The chairs in this room are rare examples of Chippendale, 1791, and Sheraton, the latter being one of the best examples of the master's make, and showing the fan back design, which is more usually found in the South, rather than in the North. Here, as in the dining-room, are narrow shutters with hinged panels, which could be bolted and barred against attacks of the Indians.

Back of the dining-room, and one step lower, is the old kitchen, built in 1636, the most interesting room in the house, containing a great many household articles of early colonial days. The broad, hand-hewn beams bear the marks of the axe, and the great fireplace is flanked on one side by larger brick ovens and on the other by a secret passage. Back of the chimney is a ladder which leads to the secret closet above, also a little dumbwaiter shaft, through which food and water could be sent to the people in hiding.

In previous years, an underground passage led out of the kitchen to the brook. Through this contraband goods were smuggled. The entrance to this passage has now disappeared, so that the exact locality is not definitely known.

The window glass was made at the first glass factory in America. This was erected by a guild of Hollanders who had established themselves in Quincy. The worthies of Quincy objected to the large families of the emigrants, and they were driven out and moved to Maine. The first iron foundry in this country was built beside this brook, which was sometimes known as Furnace Brook.

Plate XCI.—Chambers in the Quincy Mansion.

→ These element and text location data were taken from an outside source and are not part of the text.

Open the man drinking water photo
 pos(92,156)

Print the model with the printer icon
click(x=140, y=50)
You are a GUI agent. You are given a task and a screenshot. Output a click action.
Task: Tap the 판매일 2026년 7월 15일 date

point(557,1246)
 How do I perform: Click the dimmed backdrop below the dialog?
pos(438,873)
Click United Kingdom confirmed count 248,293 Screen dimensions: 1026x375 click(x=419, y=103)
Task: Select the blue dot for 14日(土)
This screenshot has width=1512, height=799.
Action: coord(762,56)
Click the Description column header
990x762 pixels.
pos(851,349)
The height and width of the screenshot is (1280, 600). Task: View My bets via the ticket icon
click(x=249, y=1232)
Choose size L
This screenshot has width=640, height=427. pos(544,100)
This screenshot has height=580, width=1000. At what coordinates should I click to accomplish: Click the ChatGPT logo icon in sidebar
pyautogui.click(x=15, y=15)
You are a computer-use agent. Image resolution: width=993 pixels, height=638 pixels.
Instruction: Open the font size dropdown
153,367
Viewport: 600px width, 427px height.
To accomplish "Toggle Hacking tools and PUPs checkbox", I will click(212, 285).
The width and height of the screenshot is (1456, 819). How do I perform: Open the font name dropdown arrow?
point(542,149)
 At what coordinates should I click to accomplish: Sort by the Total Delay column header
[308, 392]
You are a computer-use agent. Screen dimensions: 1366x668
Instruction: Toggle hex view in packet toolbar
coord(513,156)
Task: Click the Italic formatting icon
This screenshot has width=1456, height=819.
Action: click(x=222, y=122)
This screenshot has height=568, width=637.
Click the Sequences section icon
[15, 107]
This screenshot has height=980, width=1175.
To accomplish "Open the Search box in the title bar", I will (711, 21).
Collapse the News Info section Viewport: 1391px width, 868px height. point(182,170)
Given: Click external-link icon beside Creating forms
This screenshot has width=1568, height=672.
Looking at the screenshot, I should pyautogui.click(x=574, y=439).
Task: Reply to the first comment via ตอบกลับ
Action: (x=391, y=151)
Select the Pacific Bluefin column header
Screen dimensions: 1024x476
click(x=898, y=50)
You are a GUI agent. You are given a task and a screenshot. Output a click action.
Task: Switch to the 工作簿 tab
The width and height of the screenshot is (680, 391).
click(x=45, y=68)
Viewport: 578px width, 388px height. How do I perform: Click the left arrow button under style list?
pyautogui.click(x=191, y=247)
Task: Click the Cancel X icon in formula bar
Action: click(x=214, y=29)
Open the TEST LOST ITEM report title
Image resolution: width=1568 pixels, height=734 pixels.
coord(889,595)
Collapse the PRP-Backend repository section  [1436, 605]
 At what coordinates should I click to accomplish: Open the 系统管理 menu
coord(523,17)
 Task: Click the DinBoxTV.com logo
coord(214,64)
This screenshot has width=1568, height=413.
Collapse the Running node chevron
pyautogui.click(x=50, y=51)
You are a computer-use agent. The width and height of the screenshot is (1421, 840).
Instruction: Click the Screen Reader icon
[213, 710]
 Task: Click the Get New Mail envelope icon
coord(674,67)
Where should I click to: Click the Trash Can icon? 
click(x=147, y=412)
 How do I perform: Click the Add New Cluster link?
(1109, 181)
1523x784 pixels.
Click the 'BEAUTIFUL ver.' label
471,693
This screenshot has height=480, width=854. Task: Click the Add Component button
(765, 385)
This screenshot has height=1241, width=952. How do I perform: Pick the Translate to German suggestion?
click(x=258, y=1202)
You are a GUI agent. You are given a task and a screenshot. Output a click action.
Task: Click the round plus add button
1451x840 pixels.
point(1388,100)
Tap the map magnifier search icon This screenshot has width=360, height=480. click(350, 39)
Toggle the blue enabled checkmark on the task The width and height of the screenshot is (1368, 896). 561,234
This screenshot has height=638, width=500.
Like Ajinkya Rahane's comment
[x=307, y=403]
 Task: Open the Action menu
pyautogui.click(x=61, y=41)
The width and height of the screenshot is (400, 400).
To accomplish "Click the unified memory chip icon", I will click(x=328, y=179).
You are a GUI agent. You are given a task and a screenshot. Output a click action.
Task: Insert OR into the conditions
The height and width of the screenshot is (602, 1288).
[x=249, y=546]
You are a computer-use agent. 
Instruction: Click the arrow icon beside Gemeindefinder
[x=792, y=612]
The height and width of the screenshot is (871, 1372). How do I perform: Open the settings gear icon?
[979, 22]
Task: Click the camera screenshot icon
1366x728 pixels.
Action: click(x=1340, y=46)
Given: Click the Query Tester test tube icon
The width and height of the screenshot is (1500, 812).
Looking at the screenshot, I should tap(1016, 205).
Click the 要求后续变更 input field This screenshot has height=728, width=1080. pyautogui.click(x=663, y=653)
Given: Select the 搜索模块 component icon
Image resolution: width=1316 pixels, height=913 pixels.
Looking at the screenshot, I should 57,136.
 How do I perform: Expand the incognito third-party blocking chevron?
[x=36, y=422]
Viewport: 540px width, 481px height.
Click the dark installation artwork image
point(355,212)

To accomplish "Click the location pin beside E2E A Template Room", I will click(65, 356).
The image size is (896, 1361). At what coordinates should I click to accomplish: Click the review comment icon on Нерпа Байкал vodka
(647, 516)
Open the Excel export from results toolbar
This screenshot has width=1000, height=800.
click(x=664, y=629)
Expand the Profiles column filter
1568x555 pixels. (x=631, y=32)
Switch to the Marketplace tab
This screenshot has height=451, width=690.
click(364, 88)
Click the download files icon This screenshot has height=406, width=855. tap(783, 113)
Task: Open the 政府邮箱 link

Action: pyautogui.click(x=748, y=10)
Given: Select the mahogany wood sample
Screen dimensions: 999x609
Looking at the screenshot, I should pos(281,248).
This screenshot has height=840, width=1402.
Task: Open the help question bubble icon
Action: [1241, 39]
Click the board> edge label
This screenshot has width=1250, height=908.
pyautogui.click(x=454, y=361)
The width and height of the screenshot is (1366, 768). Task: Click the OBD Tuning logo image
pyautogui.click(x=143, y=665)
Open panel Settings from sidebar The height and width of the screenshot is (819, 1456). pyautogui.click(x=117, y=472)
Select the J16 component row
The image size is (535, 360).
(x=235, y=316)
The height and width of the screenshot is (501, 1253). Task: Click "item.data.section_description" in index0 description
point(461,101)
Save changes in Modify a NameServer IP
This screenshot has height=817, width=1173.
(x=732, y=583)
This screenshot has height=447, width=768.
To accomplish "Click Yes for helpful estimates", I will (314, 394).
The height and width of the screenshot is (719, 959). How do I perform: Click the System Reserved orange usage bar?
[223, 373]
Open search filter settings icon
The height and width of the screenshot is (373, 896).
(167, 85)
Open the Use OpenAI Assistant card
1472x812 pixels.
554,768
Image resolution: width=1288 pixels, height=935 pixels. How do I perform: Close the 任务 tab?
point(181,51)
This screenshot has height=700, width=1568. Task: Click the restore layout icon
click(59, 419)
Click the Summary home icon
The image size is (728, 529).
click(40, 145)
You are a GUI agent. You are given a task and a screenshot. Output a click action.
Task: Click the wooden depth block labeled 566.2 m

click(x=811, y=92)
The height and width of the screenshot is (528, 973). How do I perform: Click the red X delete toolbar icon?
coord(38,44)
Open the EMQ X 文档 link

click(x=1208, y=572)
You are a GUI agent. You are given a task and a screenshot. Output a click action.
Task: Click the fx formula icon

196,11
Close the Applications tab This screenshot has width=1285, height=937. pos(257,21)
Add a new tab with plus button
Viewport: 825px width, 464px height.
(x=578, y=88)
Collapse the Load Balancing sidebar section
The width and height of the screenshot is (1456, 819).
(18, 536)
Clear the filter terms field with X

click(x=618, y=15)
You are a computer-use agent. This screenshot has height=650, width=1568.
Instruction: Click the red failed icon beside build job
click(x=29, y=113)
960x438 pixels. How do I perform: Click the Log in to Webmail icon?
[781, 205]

Above the kitchen is the Coddington Chamber, named for the original builder of the house and fittingly furnished with rare pieces of the colonial period. Above this is a very low attic, lighted from the upper panes of the chamber windows and reached by the secret passage behind the chimney. At the further end of this attic is a trap-door connecting with a second attic, through which one could escape by galleries below the dormer windows, and thence reach the ground.